Even recently when we were voted the ‘best scrum player’ by our client, we did it not because we adhere rigidly to the scrum methodology (although I am always impressed by how ceremonies are so skillfully conducted) but because our scrum masters adapt and are flexible enough to adopt the agility mindset according to the actual project situation and to the client company culture to make sure project delivery success.

Of course some of our ex-colleagues might find their “hacky” peers too nonconformist which we completely respect. But our esteemed hackers allow GT to adapt quickly to the market and bring new ideas to the clients. They bring business growth to the company, career growth and are a positive influence on their more progessive peers. Last and perhaps most importantly, they bring personal growth to themselves. 


Esteemed hackers Naturally Evolved into T-shaped Talents

What is T-shaped? T-shaped skills, or a T-shaped individual, refers to characteristics that make an employee valuable. They have outstanding expertise and skills in particular fields - the deep skills, complemented by broader general knowledge across an entire platform - the broad skills, making them good at communicating with others and adaptable to changing technology and market environment. This term was first used in-house at McKinsey & Company, and popularized by IDEO’s CEO Tim Brown.

There aren’t many companies that have the right mix of business model, clientele, project natures, and culture to appreciate the true value of ‘T-shaped’. Fortunately, GT has the perfect environment and it is also in the company’s interest to cultivate T-shaped talents.

Take the role of a developer for example. T-Shaped developers specialize in one area, usually front-end, back-end, or a specific technology stack. They are, however, capable of a wide range of development, design thinking, and product management tasks. T-shaped developers allow GT to take on new project challenges and expand quickly. A small group of T-Shaped developers can also work on our project, say POC or MVP assignments, from start to finish, allowing for smaller teams with more accountability.
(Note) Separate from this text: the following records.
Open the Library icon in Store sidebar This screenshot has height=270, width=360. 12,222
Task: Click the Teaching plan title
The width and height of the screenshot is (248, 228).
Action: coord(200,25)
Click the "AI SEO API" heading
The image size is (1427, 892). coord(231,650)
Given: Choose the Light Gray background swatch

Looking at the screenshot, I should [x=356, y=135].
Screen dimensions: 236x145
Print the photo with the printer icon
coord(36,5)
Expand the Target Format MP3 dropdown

Still remember our esteemed hackers? We have observed that an esteemed hacker possesses the essential traits of ‘T-shaped’.
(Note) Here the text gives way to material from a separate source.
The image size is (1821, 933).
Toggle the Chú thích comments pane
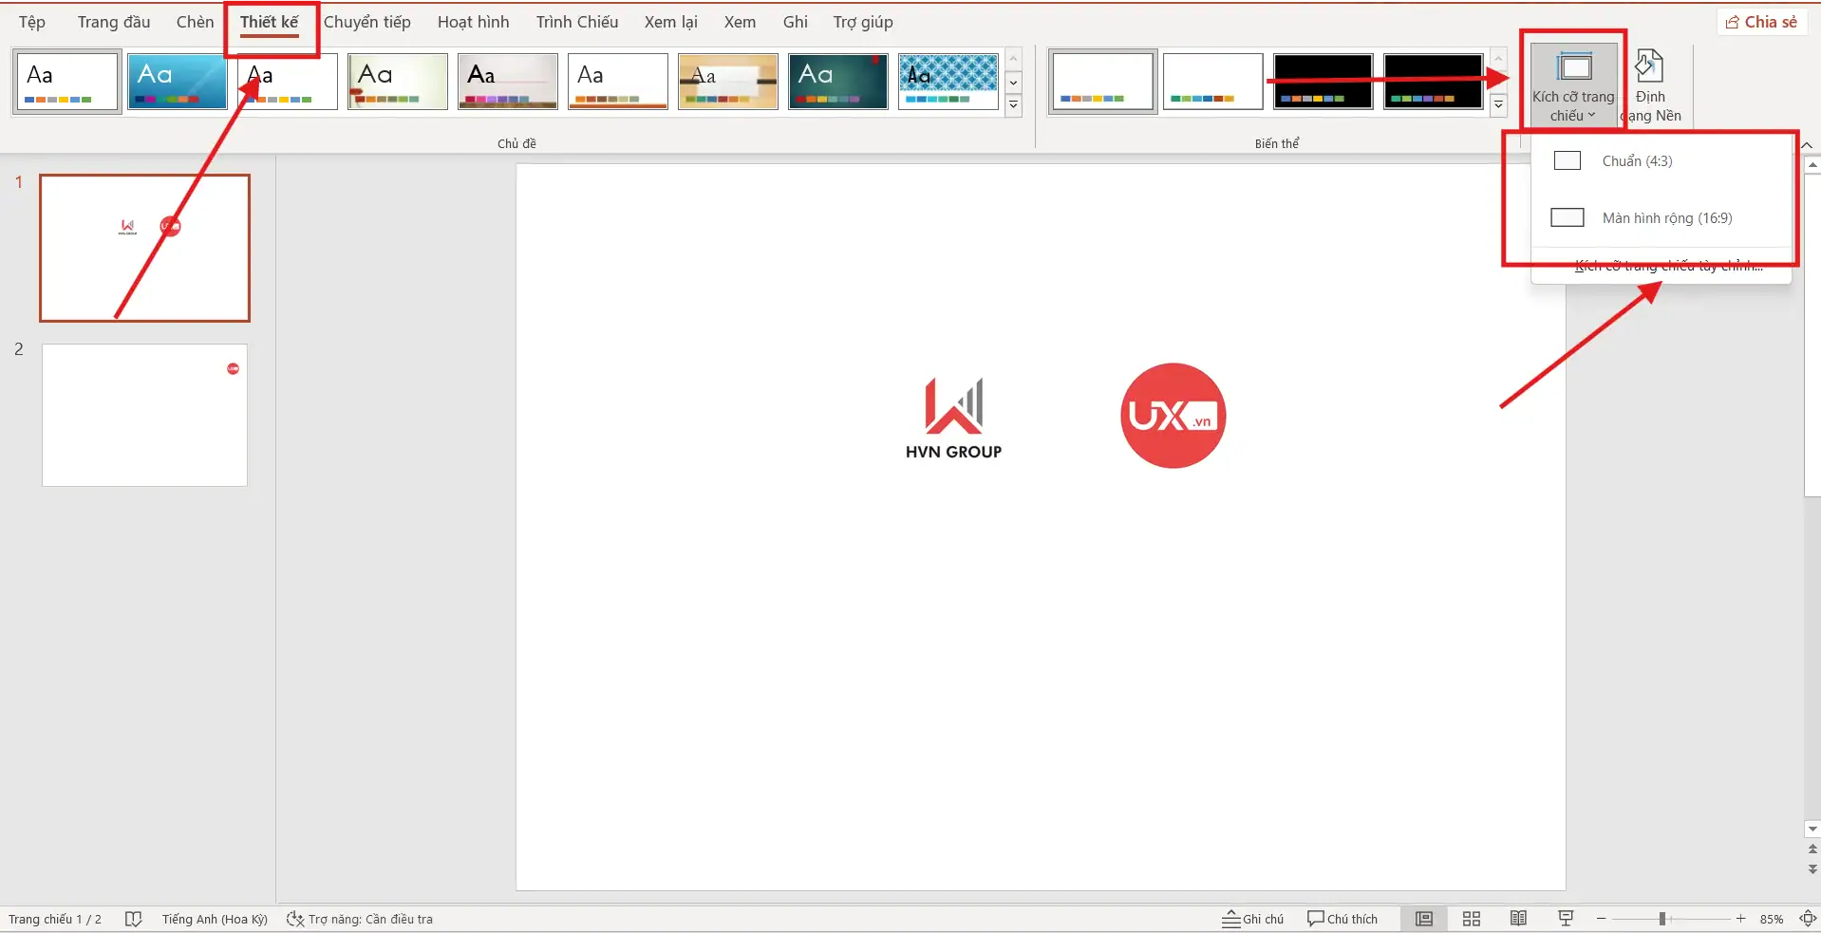pos(1342,919)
In practice, T-Shaped developers are focused and rarely confused even though they’re working in projects with great uncertainties (there’s no point sugarcoating it, you and I both know projects, especially complex digital and IT projects involving matrix of departments, are big vortexes). We need our engineers to be able to discuss across teams and with our clients, their skilled subjects and the comparative merits of other methodologies and technologies. It is because of these hands-on experiences that they always know what is going on in their project and can find from multiple sources the root cause of a problem quickly.

Hence, it is no secret that GT’s workflow and internal training strategy places a heavy emphasis on grooming our colleagues to be T-shaped talents. We are a reputable digital transformation consultancy because our specialists offer domain expertise. However, throughout the project development cycle, there are regular tasks that do not require such domain experts. 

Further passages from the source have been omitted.